The effect of sample viscoelastic properties and cantilever amplitudes on maximum repulsive force, indentation, and energy dissipation in bimodal AFM

Abstract

Bimodal atomic force microscopy (AFM) uses two eigenfrequencies to map nanomechanical properties with high spatial and temporal resolution. To reliably map surface properties and to understand the links between experimental observables, energy dissipation, and viscoelastic properties considering the effects of nonconservative interaction forces is essential. To avoid damaging the sample, the maximum force between the tip and the surface and the maximum indentation of the tip into the sample needs to be controlled. In this work, we use both experiments and simulations to study how viscoelastic properties affect the cantilever response in bimodal AFM. We simulate the tip-sample interaction force, indentation, and energy dissipation for samples with different viscous properties.

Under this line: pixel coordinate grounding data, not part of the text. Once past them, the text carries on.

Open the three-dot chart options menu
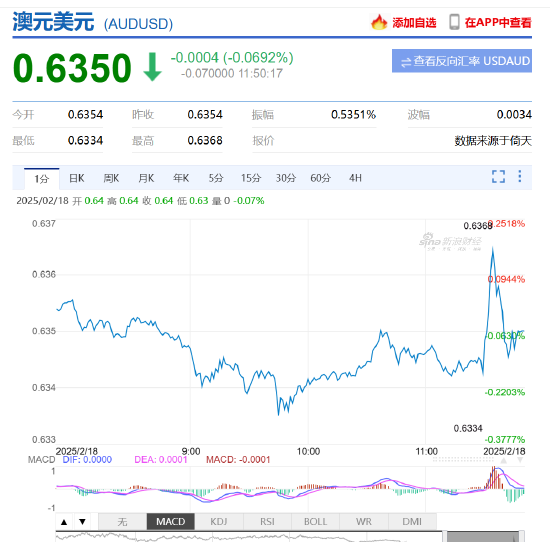tap(520, 176)
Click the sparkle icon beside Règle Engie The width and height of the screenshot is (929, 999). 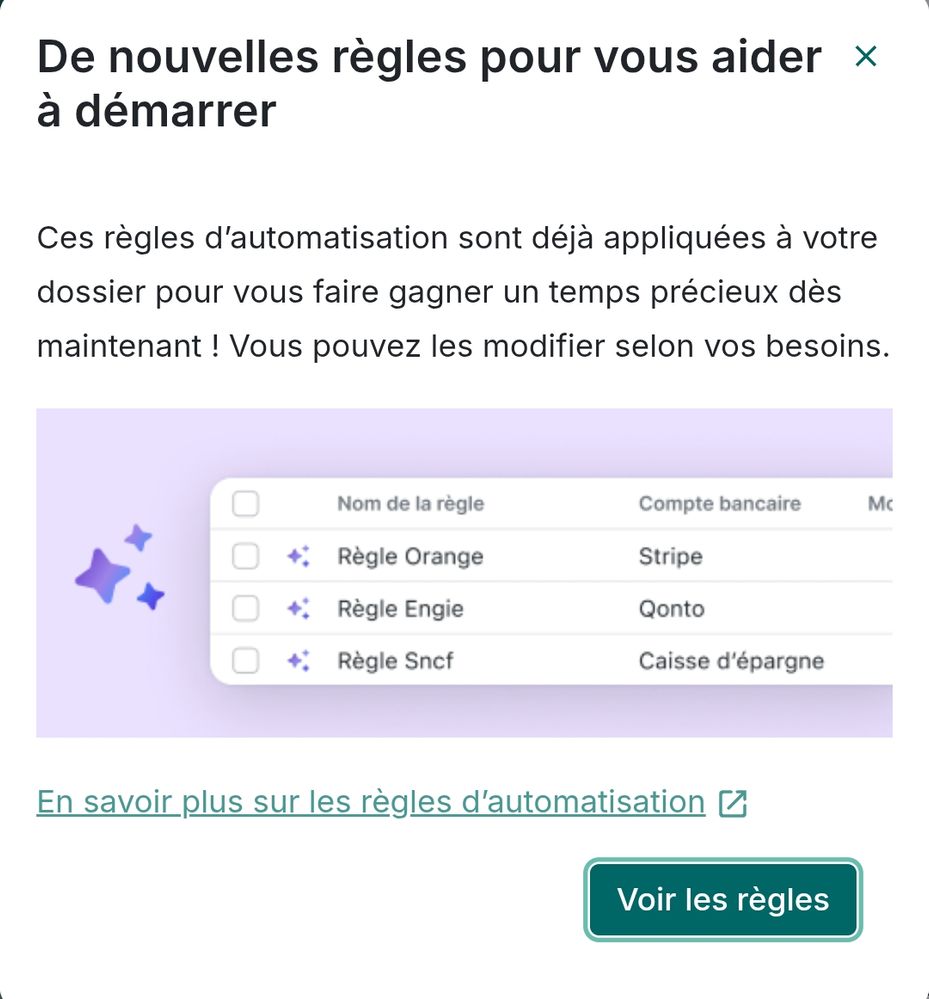pyautogui.click(x=298, y=608)
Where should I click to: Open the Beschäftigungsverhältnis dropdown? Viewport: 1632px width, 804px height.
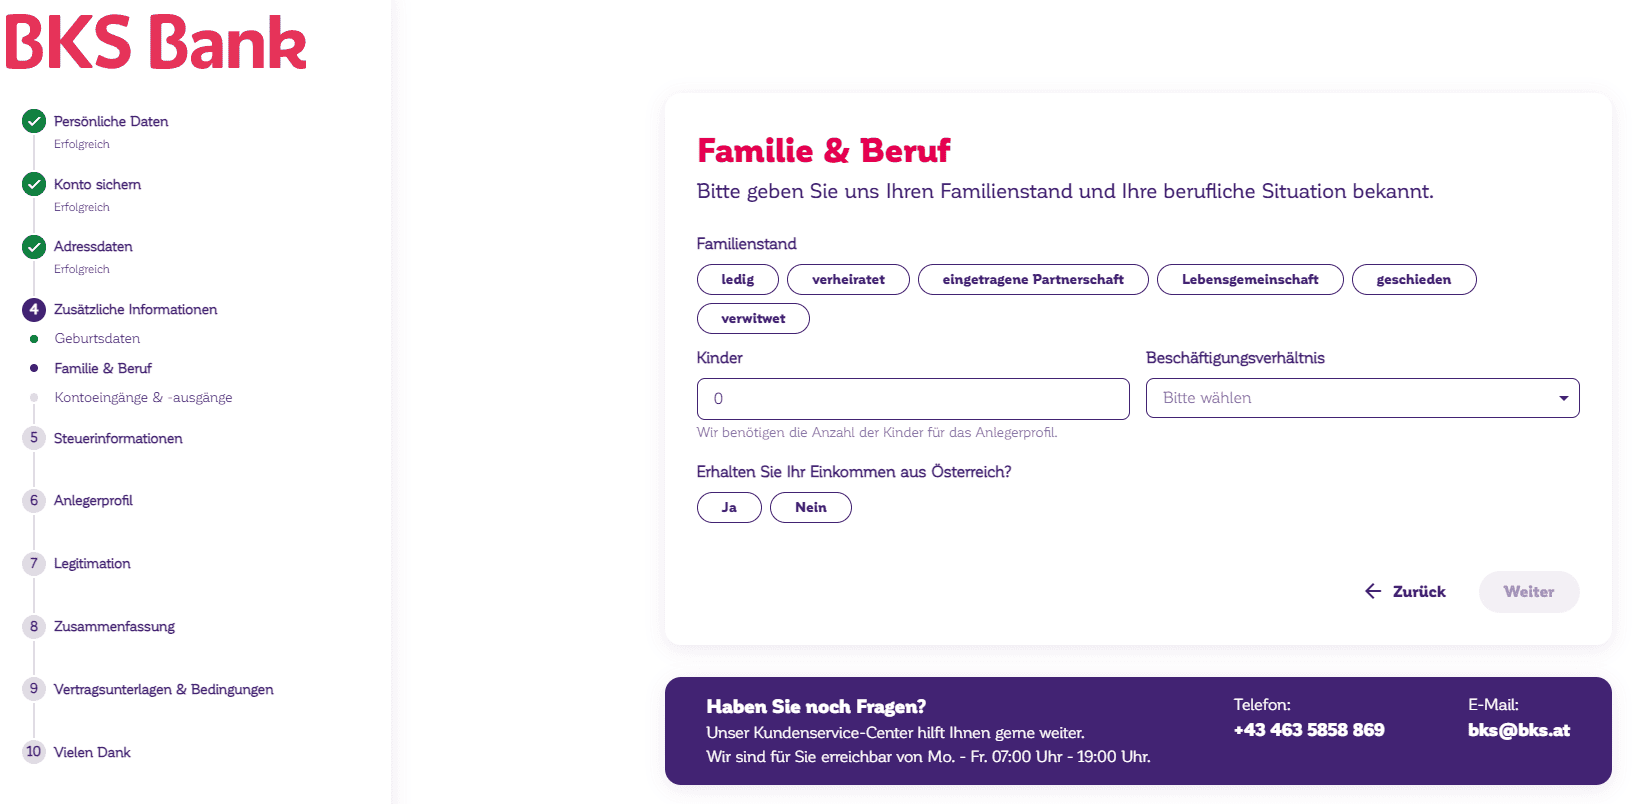tap(1362, 398)
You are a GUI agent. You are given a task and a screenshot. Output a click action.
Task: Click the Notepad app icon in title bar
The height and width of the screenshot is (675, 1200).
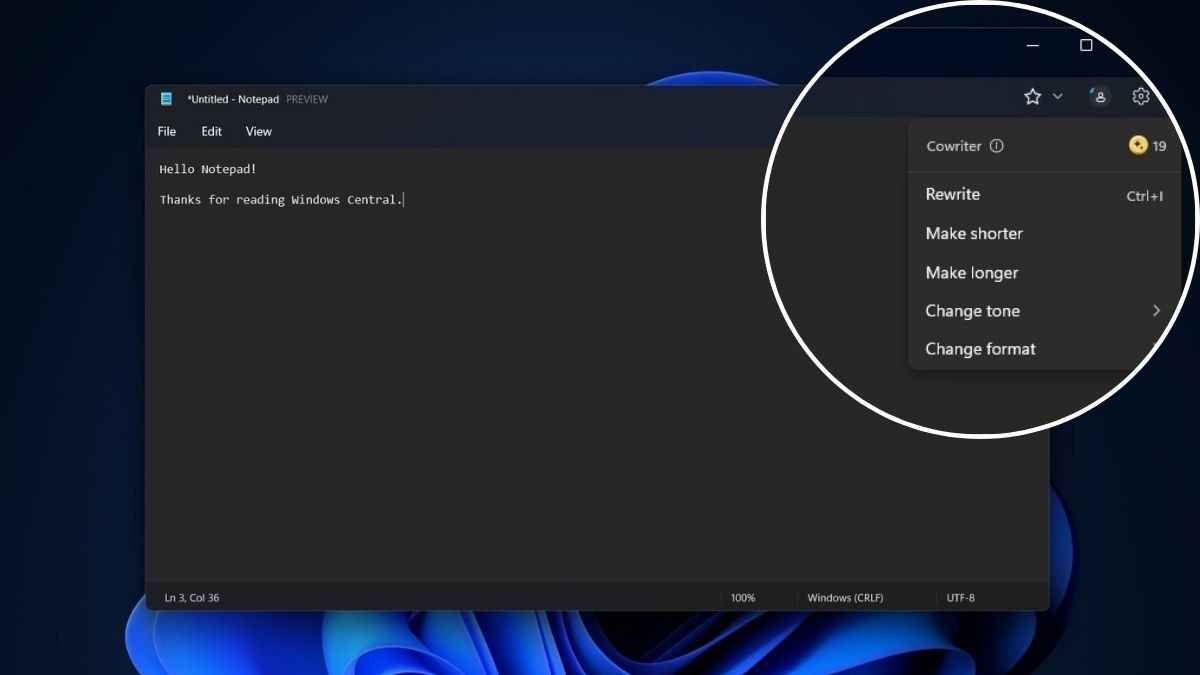pos(166,99)
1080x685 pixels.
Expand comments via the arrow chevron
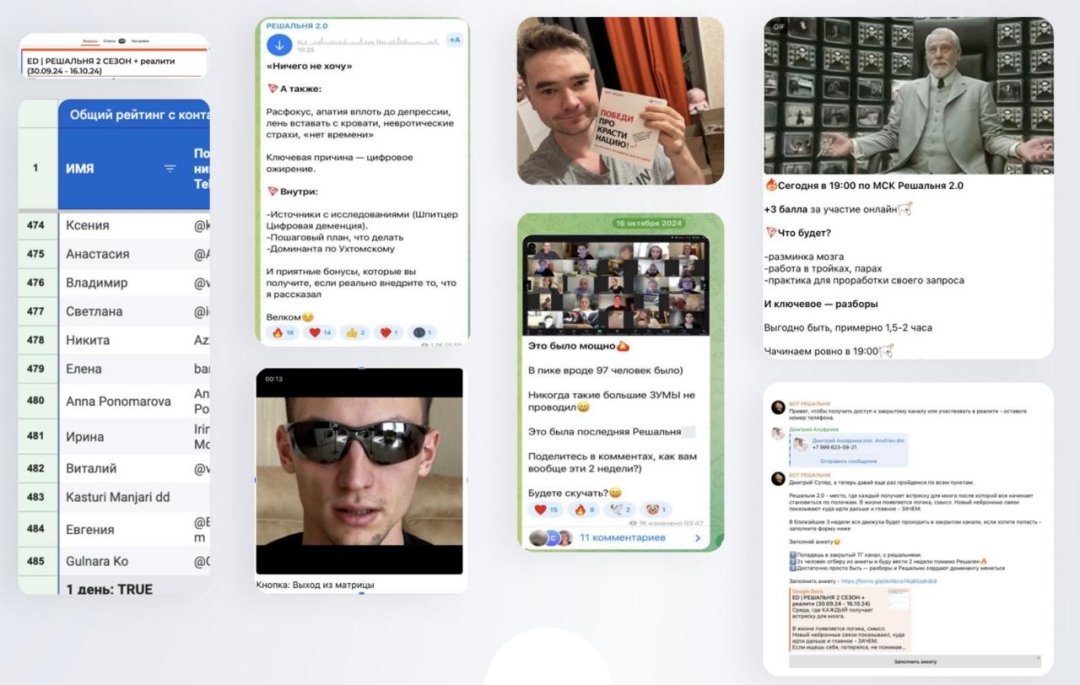coord(698,538)
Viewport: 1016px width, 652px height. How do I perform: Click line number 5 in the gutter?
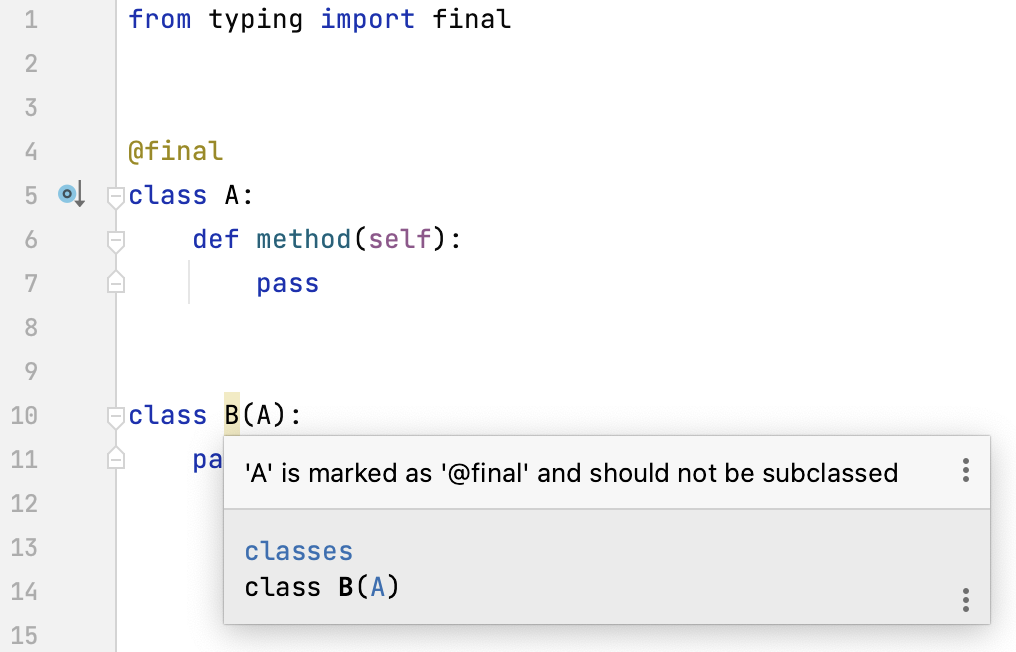[30, 195]
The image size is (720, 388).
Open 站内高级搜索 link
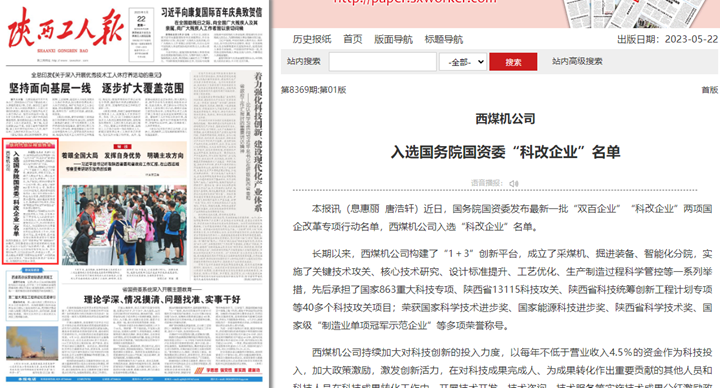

Under the tested operating conditions, we observe that more energy is dissipated in the higher eigenmode. The larger higher eigenmode free amplitude increases the energy dissipation in both eigenmodes. The larger energy dissipation increases the contrast of the bimodal AFM dissipation map. The simulations are cross-compared with experiments and similar trends are observed. This work is important for understanding and optimizing bimodal AFM measurements on samples with significant viscoelastic responses, such as cells, tissues, and polymers.